ACTIONS TO TAKE »
**A)** In the forum thread about Ruth below, restate the paragraph beginning "Ruth is our best milker" as a short bulleted list that keeps its main facts.
**B)** According to the forum thread about Ruth below, how much does Ruth weigh?
**C)** Go on with the forum thread about Ruth below, picking up right after its last post.

PROVIDED TEXT »
=== Section Start ===
# Ruth not due till march and already as big as last year



## hallsthirdacrefarm (Mar 30, 2011)

Ruth is our best milker and a 4 yr old 3rd freshener. She is confirmed bred by bioPryn and was exposed 10/22/13 thru 10/25/13. She is 42 inches around! And 79 lbs!!! How many do we think? She carries deep too...hides them
to. She has 2 last year...


----------



## SalteyLove (Jun 18, 2011)

I vote triplet doelings! All presented correctly and birthed easily! You've got a long 8 weeks ahead of you...My first 2014 kids are due 3/13 and I'm so antsy already!


----------



## Rhandi74 (Dec 6, 2013)

Aww...love the pics. You can tell she is very much loved. . I am going to guess triplets also.


----------



## hallsthirdacrefarm (Mar 30, 2011)

Her udder is bigger than the does due this month...but then she is our milker and will be a 3f....








Sent from my SPH-L720 using Goat Forum mobile app


----------



## ksalvagno (Oct 6, 2009)

They look pretty spoiled!


----------



## nancy d (Oct 5, 2007)

Karen took the words right outta my mouth!
Love the one of in his lap, and the snowcoat too.
=== Section End ===
Stored dataset items »
=== Section Start ===
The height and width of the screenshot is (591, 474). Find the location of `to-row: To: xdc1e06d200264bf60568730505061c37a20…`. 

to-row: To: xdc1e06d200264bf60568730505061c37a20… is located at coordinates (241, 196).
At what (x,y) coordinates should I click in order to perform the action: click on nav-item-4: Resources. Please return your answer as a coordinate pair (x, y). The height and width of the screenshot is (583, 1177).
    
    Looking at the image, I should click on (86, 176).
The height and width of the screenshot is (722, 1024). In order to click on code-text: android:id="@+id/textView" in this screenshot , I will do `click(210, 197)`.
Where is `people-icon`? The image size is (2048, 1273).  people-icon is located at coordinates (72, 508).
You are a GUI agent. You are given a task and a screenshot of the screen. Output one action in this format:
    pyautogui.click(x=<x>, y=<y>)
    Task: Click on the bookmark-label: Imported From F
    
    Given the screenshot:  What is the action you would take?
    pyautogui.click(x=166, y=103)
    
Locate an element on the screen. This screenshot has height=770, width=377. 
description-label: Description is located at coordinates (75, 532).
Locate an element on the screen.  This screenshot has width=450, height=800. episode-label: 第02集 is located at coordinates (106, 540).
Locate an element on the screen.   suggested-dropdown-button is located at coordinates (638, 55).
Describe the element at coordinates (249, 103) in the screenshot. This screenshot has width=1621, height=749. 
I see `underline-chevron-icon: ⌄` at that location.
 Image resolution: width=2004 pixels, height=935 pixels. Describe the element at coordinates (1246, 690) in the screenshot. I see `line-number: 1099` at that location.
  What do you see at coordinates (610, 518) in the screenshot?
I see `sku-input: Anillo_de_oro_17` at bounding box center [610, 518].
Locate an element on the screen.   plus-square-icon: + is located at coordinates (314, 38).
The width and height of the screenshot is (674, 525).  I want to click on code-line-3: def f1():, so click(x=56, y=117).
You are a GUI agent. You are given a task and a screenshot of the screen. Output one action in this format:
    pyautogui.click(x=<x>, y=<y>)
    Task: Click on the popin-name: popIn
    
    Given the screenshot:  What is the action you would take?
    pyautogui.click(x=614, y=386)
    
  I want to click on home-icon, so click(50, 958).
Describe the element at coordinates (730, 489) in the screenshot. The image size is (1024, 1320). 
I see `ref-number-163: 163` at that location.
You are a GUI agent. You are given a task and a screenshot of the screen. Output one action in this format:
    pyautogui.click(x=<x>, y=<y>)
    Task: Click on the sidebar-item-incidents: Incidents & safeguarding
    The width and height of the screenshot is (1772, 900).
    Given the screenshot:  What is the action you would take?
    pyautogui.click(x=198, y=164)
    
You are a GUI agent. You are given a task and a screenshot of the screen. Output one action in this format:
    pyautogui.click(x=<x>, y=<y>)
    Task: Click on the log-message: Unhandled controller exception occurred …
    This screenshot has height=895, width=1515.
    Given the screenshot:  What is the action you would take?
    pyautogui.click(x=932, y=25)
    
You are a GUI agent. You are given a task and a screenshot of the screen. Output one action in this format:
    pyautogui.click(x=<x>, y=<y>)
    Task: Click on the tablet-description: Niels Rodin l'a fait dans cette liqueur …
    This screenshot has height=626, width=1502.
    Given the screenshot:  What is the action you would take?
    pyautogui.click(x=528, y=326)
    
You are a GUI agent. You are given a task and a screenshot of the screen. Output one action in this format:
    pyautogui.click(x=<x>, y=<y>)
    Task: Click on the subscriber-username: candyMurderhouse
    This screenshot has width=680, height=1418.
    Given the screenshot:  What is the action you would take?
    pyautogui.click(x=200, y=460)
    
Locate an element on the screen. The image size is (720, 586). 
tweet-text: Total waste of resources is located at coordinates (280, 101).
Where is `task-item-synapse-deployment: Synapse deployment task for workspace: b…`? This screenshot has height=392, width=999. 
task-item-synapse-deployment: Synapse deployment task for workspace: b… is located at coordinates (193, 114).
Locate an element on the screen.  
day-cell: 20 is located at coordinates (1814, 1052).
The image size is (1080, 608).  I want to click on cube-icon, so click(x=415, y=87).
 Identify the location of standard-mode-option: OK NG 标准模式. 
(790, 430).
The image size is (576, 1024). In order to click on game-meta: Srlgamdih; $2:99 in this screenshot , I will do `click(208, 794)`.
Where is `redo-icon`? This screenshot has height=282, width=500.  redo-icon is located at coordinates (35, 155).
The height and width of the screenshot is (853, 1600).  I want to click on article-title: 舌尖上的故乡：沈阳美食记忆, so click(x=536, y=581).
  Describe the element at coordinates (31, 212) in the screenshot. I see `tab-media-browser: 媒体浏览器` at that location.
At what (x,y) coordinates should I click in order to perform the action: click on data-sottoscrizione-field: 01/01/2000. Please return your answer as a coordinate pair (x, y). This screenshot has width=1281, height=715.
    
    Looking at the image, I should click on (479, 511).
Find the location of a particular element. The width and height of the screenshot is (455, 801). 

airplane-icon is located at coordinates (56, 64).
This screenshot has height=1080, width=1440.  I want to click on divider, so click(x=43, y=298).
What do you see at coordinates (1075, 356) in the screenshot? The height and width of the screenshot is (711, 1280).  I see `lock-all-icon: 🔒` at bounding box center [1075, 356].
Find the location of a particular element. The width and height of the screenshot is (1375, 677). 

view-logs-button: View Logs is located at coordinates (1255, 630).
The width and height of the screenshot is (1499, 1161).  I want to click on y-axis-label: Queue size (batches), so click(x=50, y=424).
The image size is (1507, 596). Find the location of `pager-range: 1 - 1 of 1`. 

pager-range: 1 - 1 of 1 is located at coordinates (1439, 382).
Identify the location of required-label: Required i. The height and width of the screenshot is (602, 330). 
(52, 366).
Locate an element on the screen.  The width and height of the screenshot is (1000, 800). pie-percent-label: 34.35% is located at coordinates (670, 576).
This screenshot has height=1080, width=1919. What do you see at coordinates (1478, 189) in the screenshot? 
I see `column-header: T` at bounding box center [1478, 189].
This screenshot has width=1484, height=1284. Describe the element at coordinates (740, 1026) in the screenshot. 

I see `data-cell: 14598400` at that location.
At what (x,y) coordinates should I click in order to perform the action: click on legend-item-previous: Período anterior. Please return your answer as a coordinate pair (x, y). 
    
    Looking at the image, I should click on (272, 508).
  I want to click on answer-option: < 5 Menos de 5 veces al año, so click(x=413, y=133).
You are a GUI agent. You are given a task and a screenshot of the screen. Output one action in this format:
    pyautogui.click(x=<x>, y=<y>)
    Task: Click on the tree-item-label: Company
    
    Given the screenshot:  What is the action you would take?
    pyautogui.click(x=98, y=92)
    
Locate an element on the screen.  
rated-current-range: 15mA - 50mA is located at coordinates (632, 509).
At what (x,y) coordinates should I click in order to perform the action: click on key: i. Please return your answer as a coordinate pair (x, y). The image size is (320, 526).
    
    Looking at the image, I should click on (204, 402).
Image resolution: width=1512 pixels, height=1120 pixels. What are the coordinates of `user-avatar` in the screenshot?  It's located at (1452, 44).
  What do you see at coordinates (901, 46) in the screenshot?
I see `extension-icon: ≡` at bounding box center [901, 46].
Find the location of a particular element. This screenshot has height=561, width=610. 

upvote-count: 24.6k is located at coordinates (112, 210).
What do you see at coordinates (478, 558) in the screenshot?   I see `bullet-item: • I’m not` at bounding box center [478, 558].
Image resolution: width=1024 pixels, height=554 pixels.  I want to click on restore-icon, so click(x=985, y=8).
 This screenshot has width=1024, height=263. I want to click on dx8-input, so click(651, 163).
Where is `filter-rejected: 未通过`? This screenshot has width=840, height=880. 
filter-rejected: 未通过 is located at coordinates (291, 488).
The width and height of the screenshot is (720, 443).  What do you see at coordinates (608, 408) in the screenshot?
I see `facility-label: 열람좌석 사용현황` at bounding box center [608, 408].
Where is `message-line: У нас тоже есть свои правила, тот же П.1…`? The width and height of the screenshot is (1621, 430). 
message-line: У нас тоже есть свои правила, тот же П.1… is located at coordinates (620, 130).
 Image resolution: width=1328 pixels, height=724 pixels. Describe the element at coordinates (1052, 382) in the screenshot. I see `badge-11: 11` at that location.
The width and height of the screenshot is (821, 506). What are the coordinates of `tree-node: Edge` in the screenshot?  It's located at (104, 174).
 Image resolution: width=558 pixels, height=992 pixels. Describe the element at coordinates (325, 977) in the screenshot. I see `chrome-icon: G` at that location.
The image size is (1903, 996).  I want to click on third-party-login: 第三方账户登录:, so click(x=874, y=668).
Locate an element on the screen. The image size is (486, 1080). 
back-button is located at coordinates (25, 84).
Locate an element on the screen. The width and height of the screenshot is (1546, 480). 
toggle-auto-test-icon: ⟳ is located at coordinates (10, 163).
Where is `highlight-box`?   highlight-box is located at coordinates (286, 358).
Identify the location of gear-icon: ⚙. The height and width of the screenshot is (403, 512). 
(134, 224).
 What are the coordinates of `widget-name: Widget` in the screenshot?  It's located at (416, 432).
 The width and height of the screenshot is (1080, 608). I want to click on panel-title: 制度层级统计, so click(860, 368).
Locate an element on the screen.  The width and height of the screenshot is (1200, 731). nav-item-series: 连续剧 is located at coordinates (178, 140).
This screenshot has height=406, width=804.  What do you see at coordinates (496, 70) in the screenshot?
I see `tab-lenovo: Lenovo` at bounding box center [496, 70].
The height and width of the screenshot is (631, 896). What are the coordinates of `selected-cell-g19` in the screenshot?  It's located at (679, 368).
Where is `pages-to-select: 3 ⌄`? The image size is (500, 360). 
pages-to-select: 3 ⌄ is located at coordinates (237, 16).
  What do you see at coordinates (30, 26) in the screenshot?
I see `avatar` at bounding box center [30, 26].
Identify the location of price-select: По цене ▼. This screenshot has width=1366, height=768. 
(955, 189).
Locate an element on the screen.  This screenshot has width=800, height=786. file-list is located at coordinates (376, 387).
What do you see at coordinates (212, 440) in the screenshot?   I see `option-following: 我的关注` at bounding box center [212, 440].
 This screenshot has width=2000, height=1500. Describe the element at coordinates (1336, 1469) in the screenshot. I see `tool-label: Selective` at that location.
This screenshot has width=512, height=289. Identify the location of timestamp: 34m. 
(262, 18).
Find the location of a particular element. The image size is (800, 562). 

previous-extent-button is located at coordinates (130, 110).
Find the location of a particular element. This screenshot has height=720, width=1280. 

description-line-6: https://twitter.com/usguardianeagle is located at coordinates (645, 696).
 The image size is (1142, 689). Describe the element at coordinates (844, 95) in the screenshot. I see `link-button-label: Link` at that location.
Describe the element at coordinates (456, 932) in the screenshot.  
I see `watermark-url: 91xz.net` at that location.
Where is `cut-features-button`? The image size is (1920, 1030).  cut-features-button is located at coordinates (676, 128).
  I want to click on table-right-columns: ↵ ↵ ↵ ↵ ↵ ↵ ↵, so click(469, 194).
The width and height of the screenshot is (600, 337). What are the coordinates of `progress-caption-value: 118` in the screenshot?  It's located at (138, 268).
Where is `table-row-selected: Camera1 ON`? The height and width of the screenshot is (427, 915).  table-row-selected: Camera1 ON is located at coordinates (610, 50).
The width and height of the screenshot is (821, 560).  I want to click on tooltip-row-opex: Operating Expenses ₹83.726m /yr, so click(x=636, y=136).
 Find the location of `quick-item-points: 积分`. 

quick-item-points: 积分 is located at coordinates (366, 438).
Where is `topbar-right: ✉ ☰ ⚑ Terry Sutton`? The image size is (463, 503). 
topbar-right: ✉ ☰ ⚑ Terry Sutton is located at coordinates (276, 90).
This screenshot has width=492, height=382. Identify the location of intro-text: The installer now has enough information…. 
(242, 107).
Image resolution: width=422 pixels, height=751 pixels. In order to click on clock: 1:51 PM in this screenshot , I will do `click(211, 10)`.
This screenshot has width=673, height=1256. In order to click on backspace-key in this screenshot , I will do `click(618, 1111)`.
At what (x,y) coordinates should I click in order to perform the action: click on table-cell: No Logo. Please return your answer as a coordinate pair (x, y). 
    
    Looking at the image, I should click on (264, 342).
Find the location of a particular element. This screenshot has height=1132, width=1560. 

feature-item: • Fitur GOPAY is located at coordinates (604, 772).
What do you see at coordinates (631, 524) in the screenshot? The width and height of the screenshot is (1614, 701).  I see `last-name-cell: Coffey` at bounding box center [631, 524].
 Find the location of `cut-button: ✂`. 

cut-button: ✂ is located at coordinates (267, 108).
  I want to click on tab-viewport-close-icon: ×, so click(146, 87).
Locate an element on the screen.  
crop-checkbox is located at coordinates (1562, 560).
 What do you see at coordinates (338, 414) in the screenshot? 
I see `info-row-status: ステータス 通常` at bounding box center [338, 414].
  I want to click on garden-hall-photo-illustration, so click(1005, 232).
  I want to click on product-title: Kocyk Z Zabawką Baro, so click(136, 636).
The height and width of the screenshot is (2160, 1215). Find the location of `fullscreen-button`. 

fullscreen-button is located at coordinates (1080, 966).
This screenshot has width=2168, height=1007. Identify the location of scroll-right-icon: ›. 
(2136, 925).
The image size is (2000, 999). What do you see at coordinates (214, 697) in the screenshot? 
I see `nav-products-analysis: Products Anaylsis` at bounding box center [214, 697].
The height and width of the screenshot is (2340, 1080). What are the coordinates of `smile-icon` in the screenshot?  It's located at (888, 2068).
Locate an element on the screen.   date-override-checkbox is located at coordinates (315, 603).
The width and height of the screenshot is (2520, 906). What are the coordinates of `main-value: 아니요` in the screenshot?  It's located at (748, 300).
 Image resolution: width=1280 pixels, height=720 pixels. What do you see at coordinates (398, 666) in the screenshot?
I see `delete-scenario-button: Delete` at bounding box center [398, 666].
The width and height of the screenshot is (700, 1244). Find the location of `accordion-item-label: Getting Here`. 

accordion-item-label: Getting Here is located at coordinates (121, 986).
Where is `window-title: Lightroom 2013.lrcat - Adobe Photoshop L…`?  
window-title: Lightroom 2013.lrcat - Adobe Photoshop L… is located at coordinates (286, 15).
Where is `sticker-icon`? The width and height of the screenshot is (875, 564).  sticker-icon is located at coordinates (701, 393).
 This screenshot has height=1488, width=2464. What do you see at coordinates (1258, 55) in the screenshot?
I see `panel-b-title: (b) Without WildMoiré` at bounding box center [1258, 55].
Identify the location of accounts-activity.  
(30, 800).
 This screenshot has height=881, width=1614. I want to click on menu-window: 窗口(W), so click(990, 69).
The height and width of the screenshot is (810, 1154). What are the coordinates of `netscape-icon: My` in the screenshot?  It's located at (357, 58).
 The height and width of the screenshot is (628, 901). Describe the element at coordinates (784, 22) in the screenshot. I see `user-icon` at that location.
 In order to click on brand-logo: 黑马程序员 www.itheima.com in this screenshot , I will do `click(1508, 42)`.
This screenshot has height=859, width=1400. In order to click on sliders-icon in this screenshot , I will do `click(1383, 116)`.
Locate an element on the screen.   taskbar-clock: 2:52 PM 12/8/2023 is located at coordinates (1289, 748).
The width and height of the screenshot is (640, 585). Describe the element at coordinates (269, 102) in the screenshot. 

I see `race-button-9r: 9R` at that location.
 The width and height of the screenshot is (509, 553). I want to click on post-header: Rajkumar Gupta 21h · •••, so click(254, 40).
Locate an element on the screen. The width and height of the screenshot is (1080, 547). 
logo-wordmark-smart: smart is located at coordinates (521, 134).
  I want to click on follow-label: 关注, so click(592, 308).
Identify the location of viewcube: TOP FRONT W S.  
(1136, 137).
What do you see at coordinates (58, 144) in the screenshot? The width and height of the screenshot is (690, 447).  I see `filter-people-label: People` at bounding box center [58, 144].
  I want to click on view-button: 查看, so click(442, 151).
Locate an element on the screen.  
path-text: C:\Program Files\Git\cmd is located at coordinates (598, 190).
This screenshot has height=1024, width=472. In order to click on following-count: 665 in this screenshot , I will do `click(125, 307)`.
=== Section End ===
RESPONSES FOR EACH TASK »
**A)**
- Ruth is the farm's best milker, a 4-year-old third freshener.
- Her breeding was confirmed by BioPryn; she was exposed from 10/22/13 through 10/25/13.
- She measures 42 inches around and weighs 79 lbs.
- She carries deep.
- She had 2 last year.

**B)** 79 lbs.

**C)**
----------



## toth boer goats (Jul 20, 2008)

I'd say twins and yes, they do look spoiled LOL, I love it.


----------



## hallsthirdacrefarm (Mar 30, 2011)

43" around now...bigger than the girls due this month...and her hind end is looser...and she has a pretty good udder goin'... about the possibility of a fence breeding....hmmm


----------



## Aplyn (Feb 10, 2014)

Enjoyed looking at these photo's, she looks soooo content & happy hlala:


----------



## hallsthirdacrefarm (Mar 30, 2011)

So the one thats not due until march...had discharge...lol. something tells me we had a sneaky ctafty buck who found a way to match his will

Sent from my SPH-L720 using Goat Forum mobile app


----------



## hallsthirdacrefarm (Mar 30, 2011)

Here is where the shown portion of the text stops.